L'arresto rappresenta il secondo caso in breve tempo che coinvolge europarlamentari del partito di destra radicale AfD. All'inizio di questo mese, il loro candidato Petr Bystron è stato accusato di aver accettato denaro dai russi.
Il politico AfD originario di Dresda, Krah, è membro del Parlamento europeo dal 2019, insieme al suo assistente Jian G. Quest'ultimo possiede la cittadinanza tedesca, ma è di origine cinese.
Secondo i media tedeschi, l'uomo d'affari di Dresda è noto da tempo ai servizi di sicurezza tedeschi: oltre dieci anni fa si sarebbe offerto come informatore. Inoltre, avrebbe tenuto sotto osservazione esponenti dell’opposizione cinese in Germania. G. è da tempo attivo in questi ambienti, il che gli facilitava l'accesso alle informazioni.

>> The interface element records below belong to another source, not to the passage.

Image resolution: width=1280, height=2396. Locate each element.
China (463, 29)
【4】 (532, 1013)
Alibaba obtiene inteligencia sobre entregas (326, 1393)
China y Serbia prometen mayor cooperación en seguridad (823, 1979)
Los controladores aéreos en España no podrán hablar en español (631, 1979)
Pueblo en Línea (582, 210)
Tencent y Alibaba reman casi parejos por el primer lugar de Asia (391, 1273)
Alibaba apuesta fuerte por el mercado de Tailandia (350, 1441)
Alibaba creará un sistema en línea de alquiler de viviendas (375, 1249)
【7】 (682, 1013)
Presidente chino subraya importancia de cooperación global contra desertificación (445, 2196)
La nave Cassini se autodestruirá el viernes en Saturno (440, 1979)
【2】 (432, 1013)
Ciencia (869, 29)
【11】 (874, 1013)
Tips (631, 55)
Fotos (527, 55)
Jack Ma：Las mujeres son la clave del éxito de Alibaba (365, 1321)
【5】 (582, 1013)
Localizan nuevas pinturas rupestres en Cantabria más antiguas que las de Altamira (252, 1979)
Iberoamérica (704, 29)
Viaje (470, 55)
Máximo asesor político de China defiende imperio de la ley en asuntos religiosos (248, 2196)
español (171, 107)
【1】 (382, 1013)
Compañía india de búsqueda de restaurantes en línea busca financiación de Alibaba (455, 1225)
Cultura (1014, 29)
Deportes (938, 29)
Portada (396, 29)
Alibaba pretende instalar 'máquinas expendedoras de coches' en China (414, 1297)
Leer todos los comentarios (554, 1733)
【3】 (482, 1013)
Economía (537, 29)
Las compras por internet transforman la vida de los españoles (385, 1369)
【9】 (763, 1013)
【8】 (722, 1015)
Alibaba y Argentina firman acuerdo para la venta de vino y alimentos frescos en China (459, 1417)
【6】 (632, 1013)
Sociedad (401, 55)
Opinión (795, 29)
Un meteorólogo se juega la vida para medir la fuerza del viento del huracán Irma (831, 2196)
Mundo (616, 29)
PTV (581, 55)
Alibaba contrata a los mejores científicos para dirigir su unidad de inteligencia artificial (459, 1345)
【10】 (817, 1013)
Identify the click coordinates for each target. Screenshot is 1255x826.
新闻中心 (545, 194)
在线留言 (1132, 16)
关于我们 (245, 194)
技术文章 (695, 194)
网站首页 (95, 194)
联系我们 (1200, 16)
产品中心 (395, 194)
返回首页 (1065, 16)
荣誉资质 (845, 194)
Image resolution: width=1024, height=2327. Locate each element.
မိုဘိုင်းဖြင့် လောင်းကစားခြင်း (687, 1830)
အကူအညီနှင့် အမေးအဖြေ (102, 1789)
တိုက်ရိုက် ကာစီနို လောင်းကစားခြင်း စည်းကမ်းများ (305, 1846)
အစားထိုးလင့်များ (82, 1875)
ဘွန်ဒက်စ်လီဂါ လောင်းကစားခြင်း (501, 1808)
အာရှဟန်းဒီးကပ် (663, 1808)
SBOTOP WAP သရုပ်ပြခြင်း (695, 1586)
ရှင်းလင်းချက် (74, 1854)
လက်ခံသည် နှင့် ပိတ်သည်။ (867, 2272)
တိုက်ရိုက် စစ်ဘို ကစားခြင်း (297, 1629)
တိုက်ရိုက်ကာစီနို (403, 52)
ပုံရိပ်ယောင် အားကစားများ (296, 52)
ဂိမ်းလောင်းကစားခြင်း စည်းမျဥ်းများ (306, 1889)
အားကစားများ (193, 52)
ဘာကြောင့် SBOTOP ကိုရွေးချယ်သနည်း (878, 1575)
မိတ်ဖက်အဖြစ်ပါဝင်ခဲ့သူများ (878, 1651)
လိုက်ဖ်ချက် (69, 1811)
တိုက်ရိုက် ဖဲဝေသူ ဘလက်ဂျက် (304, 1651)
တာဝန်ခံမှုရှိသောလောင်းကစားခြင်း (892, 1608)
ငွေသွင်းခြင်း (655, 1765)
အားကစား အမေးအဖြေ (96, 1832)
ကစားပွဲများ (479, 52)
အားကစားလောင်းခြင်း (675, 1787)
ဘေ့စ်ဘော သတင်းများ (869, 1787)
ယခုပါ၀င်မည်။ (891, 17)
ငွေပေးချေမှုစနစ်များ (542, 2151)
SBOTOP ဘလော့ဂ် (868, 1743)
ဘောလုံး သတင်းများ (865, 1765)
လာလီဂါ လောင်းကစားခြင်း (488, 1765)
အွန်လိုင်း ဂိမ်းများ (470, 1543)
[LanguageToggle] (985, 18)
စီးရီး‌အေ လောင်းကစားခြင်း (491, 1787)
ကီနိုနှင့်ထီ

Jian G. è la quarta persona arrestata questa settimana in Germania in relazione a spionaggio per la Cina. Lunedì sono stati fermati due uomini e una donna provenienti da Assia e Renania Settentrionale-Vestfalia con la stessa accusa. Fino a ora, i casi sembrano essere indipendenti l’uno dall’altro.
L'ambasciata cinese a Berlino ha negato le accuse e ha esortato la Germania a "smettere di sfruttare l'accusa di spionaggio per manipolare politicamente l'immagine della Cina e screditarla", ha riportato la radiotelevisione pubblica tedesca Deutschlandfunk.